A cela est venue s’ajouter, comme dans la plupart des autres pays du monde, la pandémie de Covid-19, qui s’est transformée en Tunisie en une véritable crise économique et sociale. Les impacts de cette crise sont lourds pour la zone côtière, notamment pour les ménages vulnérables et les petites et moyennes entreprises (PME) qui y sont installées. La crise due à la pandémie de Covid-19 n’a fait qu’exacerber, en la confirmant, la fragilité de l’économie littorale tunisienne, des ressources naturelles côtières et des populations littorales.
Depuis sa création en 1995, l’Agence pour la protection et l’aménagement du littoral (APAL), sous la tutelle du ministère chargé de l’Environnement, veille à la protection du littoral et, plus récemment, à son adaptation aux effets et menaces que font peser sur lui les changements climatiques, via l’exécution, depuis 2010, du Projet de résilience côtière face aux risques climatiques, en collaboration avec le PNUD et d’autres partenaires, notamment la coopération allemande.
Conscient de la vulnérabilité du littoral et de la nécessité d’accroître la résilience de cet espace et de ses communautés, l’APAL, sous la tutelle du ministère chargé de l’Environnement, a entrepris des réformes majeures afin de placer le littoral sur une trajectoire de développement durable et résilient aux changements climatiques, en l’intégrant dans la démarche de transition écologique de la Tunisie, de gestion intégrée des zones côtières (GIZC) et d’économie bleue.
Trois axes principaux se distinguent ainsi et constituent une priorité pour le littoral au cours des années à venir :
• l’ajustement réglementaire et l’intégration du risque climatique dans les stratégies de développement,
• la poursuite de la recherche et de l’application de techniques innovantes douces pour permettre l’adaptation,
• le suivi et le monitoring concernant la production de données scientifiques et techniques, d’indicateurs et tableaux de bord nécessaires à la prise de décision en matière de planification spatiale du littoral.

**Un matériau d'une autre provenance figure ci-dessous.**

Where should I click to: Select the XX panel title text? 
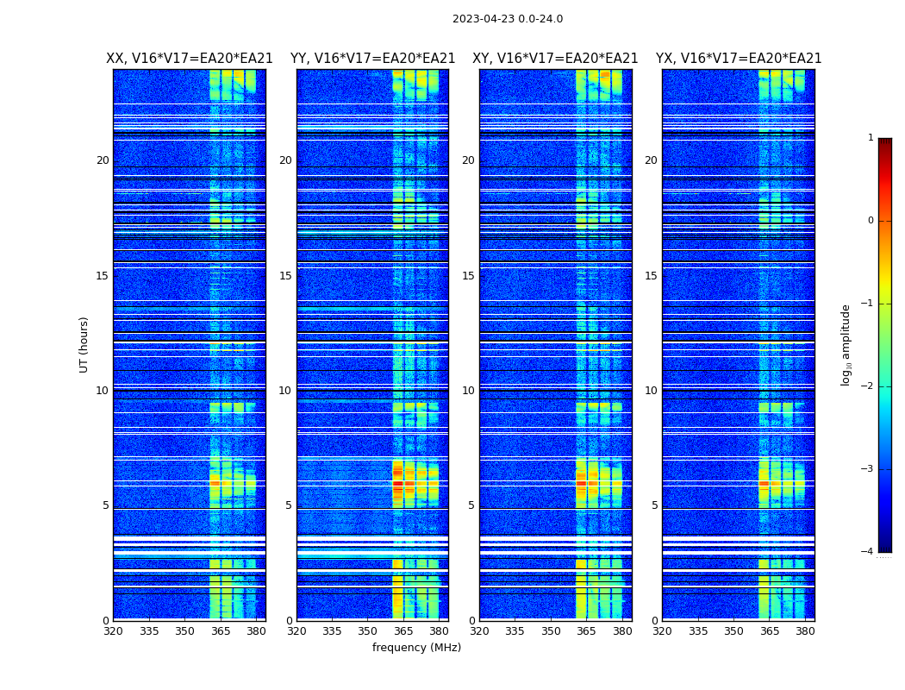coord(189,59)
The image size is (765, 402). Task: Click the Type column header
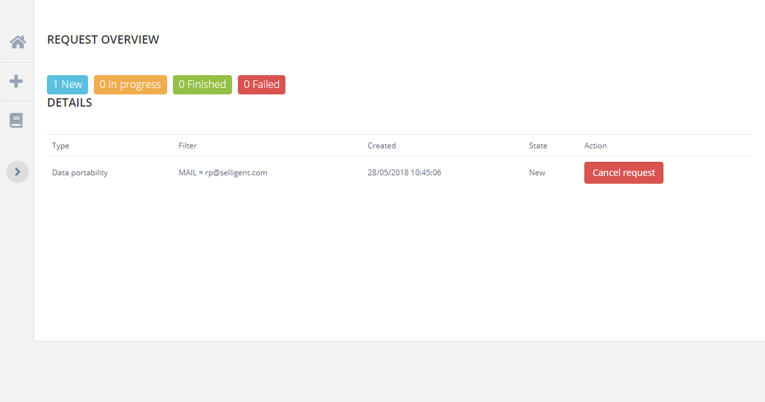[60, 146]
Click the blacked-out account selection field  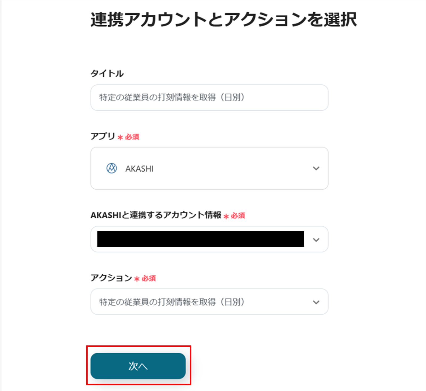pyautogui.click(x=200, y=239)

A cet effet, un réseau de mesures météo-océanographiques et physico-chimiques en temps réel est mis en place en mer le long du littoral tunisien, notamment au niveau de Tabarka, Ghar El Melh, La Goulette, Hammamet, Monastir, La Chebba, Gabès, Zarzis et Djerba. Le système de mesure comporte 5 bouées fixes et 7 marégraphes mesurant le niveau des marées, la houle, les courants, la température de l’eau et de l’air, la pression atmosphérique, l’humidité de l’air, la salinité, etc. C’est une première au sud de la Méditerranée. Même perspective pour les solutions souples fondées sur la nature, grâce aux ganivelles et palmivelles (clôtures en bois ou en bois de palme pour freiner les pertes de sable). Il est également procédé au rechargement des plages en géotextile rempli de sable le long de 65 000 mètres linéaires de côte, qui améliorent l’état du littoral et créent des opportunités d’emplois verts.
D’une manière concrète, de profondes modifications dans les modes de planification, de gestion des ressources naturelles, de production et de consommation, ainsi que de gouvernance globale et transversale du littoral, doivent être opérés progressivement, mais d’une manière urgente, en faveur d’une intégration du littoral dans la transition écologique, afin de conduire le pays vers l’instauration d’un développement neutre en carbone et résilient aux changements climatiques, en préservant la durabilité des ressources naturelles des écosystèmes côtiers, en vue de l’émergence d’une nouvelle économie littorale (économie bleue), créatrice de nouvelles activités économiques durables intégrant les impératifs environnementaux. La COP 27 est une occasion de présenter ces aspects et de drainer des financements en faveur de ces transformations nécessaires.